1. No, the logical paradoxes of TEP have not been resolved. Who do you mean solved it and when? If you really think it's solved why on Earth are you planning to publish a paper with your own (almost) unique solution of TEP? I guess you mean that the correct solution is found in your yet to be published paper, right? Otherwise there would be no reason to write yet another paper about TEP, would it? Well, let's wait and see how your paper will be received before you or anyone else can claim that TEP is solved by your paper once and for all. If you mean that someone else already has solved TEP conclusively, please tell me who that is and when—in what publication—it happened. That important information need to be added to the TEP page. There is no consensus whatsoever that for example Chihara solved TEP conclusively 1995. You seem to be the only one to date that thinks along the same lines. And still, even you two differ in your opinions on how and to what extent your solution can be used, which is why I guess you still have a case for publishing your paper. Conlusion: TEP is not yet solved. To claim the opposite is to lie.

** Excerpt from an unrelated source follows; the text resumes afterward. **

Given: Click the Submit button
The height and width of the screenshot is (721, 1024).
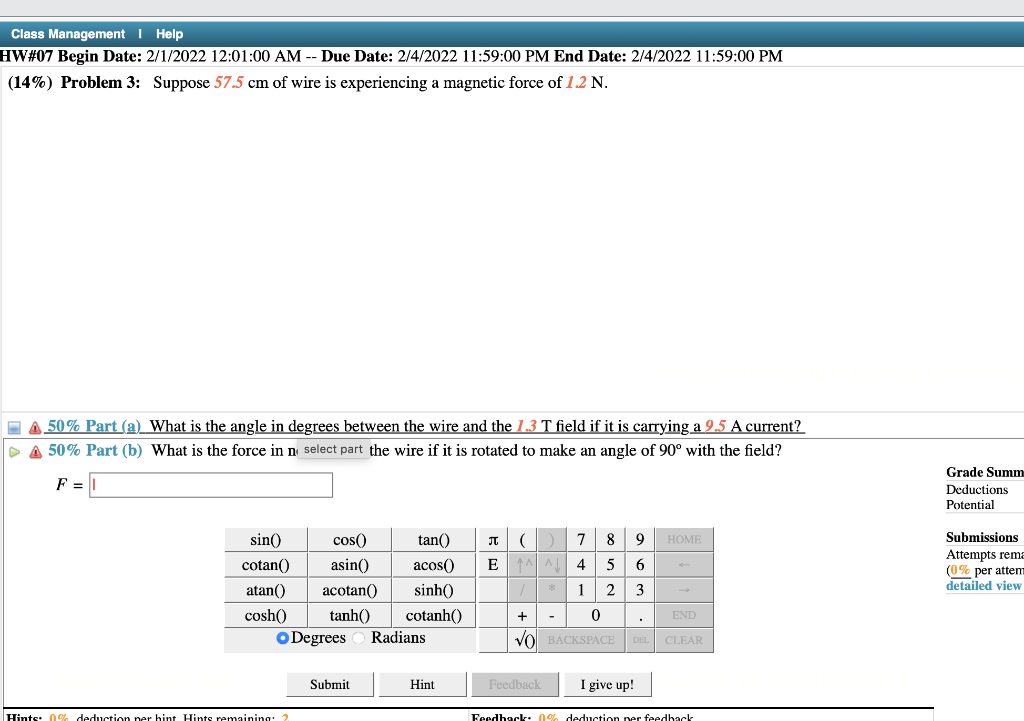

2. No, I have never said that TEP isn't about the real world. What made you think that? On the contrary I have explicitly said on this very talk page that "it happens to be that case that I can imagine the real world situation where someone has two or more envelopes on a table with unknown content. And that's all you need to be able to imagine to get the ball rolling. And it happens for real all the time, over and over again." I have even proposed to play TEP for real: "Of course it is a realistic game I proposed. If you want we can play it just for fun. I'm sure you will get the feel for how real it is." Conclusion: I have always said that TEP is about the real world. To claim the opposite is to lie.

3. No, it's not true that I lost interest in discussing the truncated Broome example. On the contrary you suddenly stopped talking about it. You have still not answered my ten questions from 17:03, 24 August 2011 (UTC) on this very page, all related to the truncated Broome example. This is over a month ago now. Conclusion: You suddenly lost interest in discussing this topic, not me. To claim the opposite is to lie.[reply]

4. No, to say that this is a situation "where everyone concerned needs to 'grow' their own understanding" is just nonsense. In your Unified Solution you only have two cases: either E(X) is finite or else E(X) is infinite. You don't have a third case where "everyone need to 'grow' their own understanding" and where your Unified Solution breaks down. If you want to have that please add that case explicitly to your Unified Solution. Right now you claim that TEP-2 can be solved using your Unified Solution, and the truncated Broome is an example of TEP-2. If you can't solve this example using the Unified Solution then please stop claiming that it can be solved using your Unified Solution, and explicitly state its restrictions. Being honest is simple as that!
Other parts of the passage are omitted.